6 Common Motorcycle Crashes and How to Avoid Them
dIf you’re a motorcycle enthusiast, you know exactly how exhilarating – and just plain fun – it is to ride. There’s just something about it that’s hard to explain to those who don’t. It’s even better when you ride with friends. The sense of camaraderie can’t be topped. Unfortunately, far too many motorcyclists are injured or killed in accidents that could have been avoided.
The attorneys with Jones Law Group know the special challenges that motorcyclists can face when they’re involved in an accident. There can sometimes be biases against people who love to ride, and that can result in them not receiving full compensation for their injuries – even if they did nothing wrong.

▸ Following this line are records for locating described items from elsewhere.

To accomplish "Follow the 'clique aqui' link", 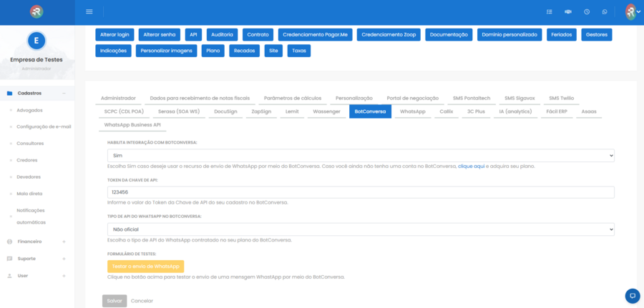I will pos(471,167).
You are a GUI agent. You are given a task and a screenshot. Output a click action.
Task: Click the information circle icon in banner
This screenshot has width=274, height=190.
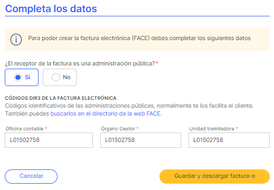16,40
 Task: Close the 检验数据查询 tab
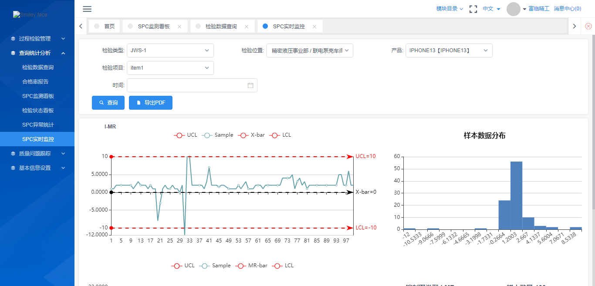pos(247,27)
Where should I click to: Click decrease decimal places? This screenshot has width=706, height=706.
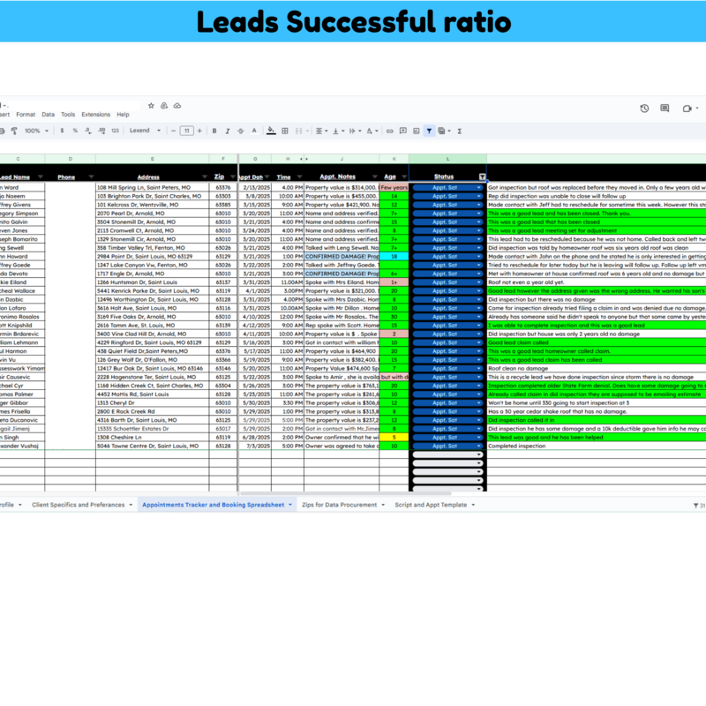86,131
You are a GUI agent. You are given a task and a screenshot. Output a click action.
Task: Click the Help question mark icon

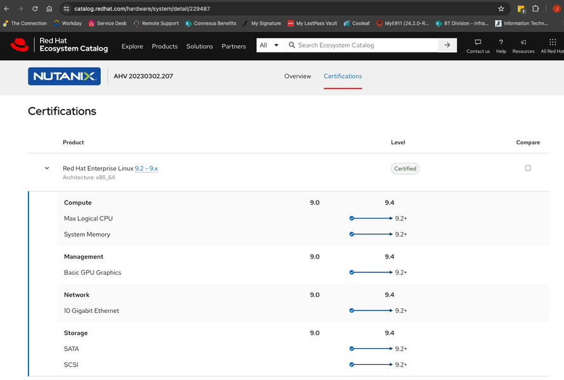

But we will do everything we can to make your case as strong as possible, and we’ll fight passionately for your rights.
The following information covers some of the more common types of motorcycle accidents, and steps you can take to keep from ever being involved in one.
Left Turn Accidents
This is quite possibly the kind of motorcycle accident that happens most often. The driver of a car doesn’t see the rider coming, and makes a left turn directly in front of the bike. It can occur when the rider tries to pass the car or goes through an intersection. Considering the size of a motorcycle versus a passenger vehicle, this can be an especially devastating kind of accident for a rider.
How to Avoid a Left-Turn Accident
Motorcyclists need to be good at anticipating what drivers will do in just about any instance. This will especially be true when it comes to avoiding left-turn accidents. Begin slowing down when you see a car making a turn at an intersection, or if there’s a gap in front of you that a driver will likely try to fill. If possible, make eye contact with the driver so they know you’re there.

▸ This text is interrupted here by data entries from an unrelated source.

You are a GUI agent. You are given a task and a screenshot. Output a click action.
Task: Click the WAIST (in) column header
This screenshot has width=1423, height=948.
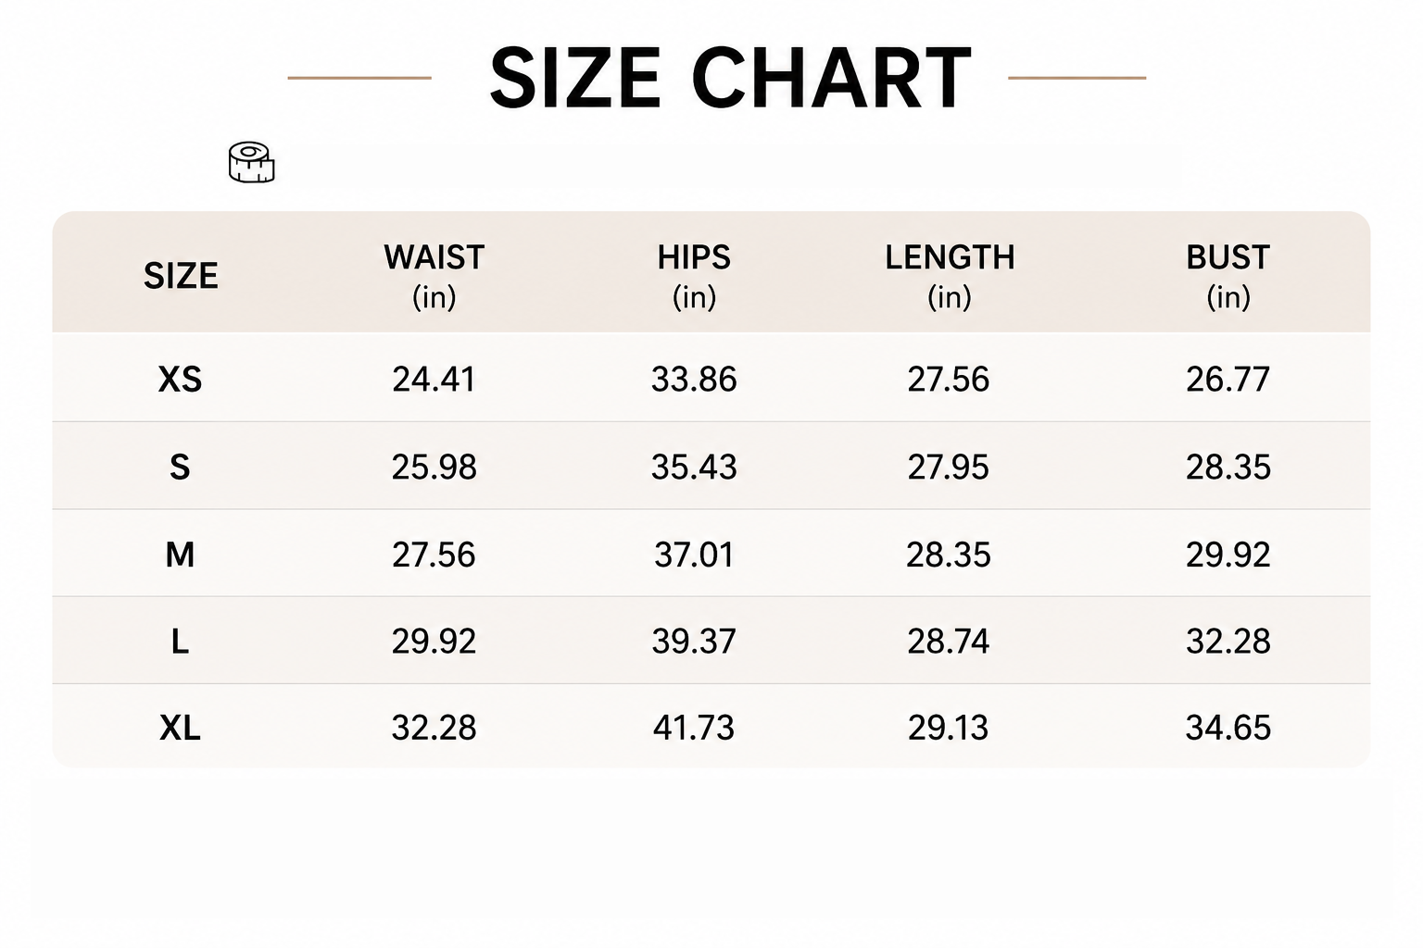pos(434,276)
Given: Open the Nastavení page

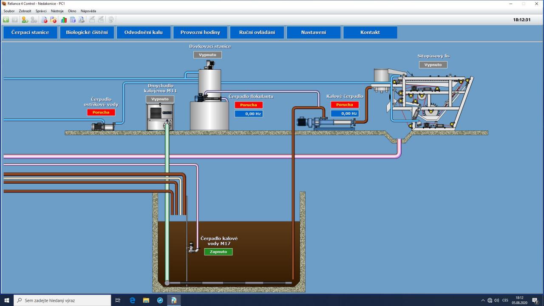Looking at the screenshot, I should [x=313, y=32].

Lane switching is another common cause of motorcycle accidents. A car will start to move into a motorcycle’s lane and the driver doesn’t know the bike is there. Either that driver isn’t paying attention, or the bike is in their blind spot.
How to Avoid a Lane Switching Accident
A good rule of thumb is to simply assume that no one driving a car, truck or SUV can see you on your motorcycle. If you can’t see the mirror or the driver’s face, then they probably have no idea you’re there. Either slow down or get out of that lane as safely as possible. Look for turn signals, turning wheels, the driver turning their head, or other indications they’re about to move into your lane.

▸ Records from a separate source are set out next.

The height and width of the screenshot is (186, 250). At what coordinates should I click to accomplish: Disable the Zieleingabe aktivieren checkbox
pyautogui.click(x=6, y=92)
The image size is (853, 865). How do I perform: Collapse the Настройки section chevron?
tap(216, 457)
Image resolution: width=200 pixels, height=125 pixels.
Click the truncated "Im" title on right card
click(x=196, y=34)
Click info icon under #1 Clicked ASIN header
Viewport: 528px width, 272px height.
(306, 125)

A head-on collision between two cars is bad enough. When a motorcycle is involved, this kind of accident will typically be catastrophic. When a motorcycle comes to a sudden stop, the rider could either be ejected or be crushed between the bike and the other vehicle.
How to Avoid Head-On Motorcycle Accidents
Just like in any other scenario, you should always read the road. That’s your best chance of staying away from a head-on collision. Always scan what’s in front of you, and be alert to any hazards. If possible, stay in the right-hand lane on a highway. If you’re on a two-lane highway, stay as far to the outside of your lane as possible. Should you ever see an oncoming car veering into your path, get on the shoulder or ride into the grass. Wiping out off the road can still lead to injuries, of course, but it’s a better alternative than slamming into the front of an oncoming vehicle.
This is an illegal maneuver that involves riding between two lanes of vehicles during a traffic jam. The vehicles may be stopped altogether or moving extremely slowly. The reason it’s illegal is that it’s a dangerous move. Drivers will have no idea you’re doing it, and will be more prone to hit you as a result. If you split lanes and wind up injured as a result, the accident will be your fault.
How to Avoid Lane Splitting Accidents
The obvious way to avoid a lane splitting accident is simply not to split lanes. The move is illegal, and it’s incredibly risky. We get it. Being stuck in traffic is incredibly frustrating, especially when there’s someplace you really have to be. But saving some time by lane splitting simply isn’t worth the risk.
Accidents Caused by Impaired Drivers
Far too many motorcycle riders are killed in accidents that involve impaired driving. Either the rider was impaired, or the driver of the vehicle was drunk or high. Riding a bike is often a social experience, with friends getting off the road to have a few drinks before getting back on the highway. This simply isn’t a good idea – ever.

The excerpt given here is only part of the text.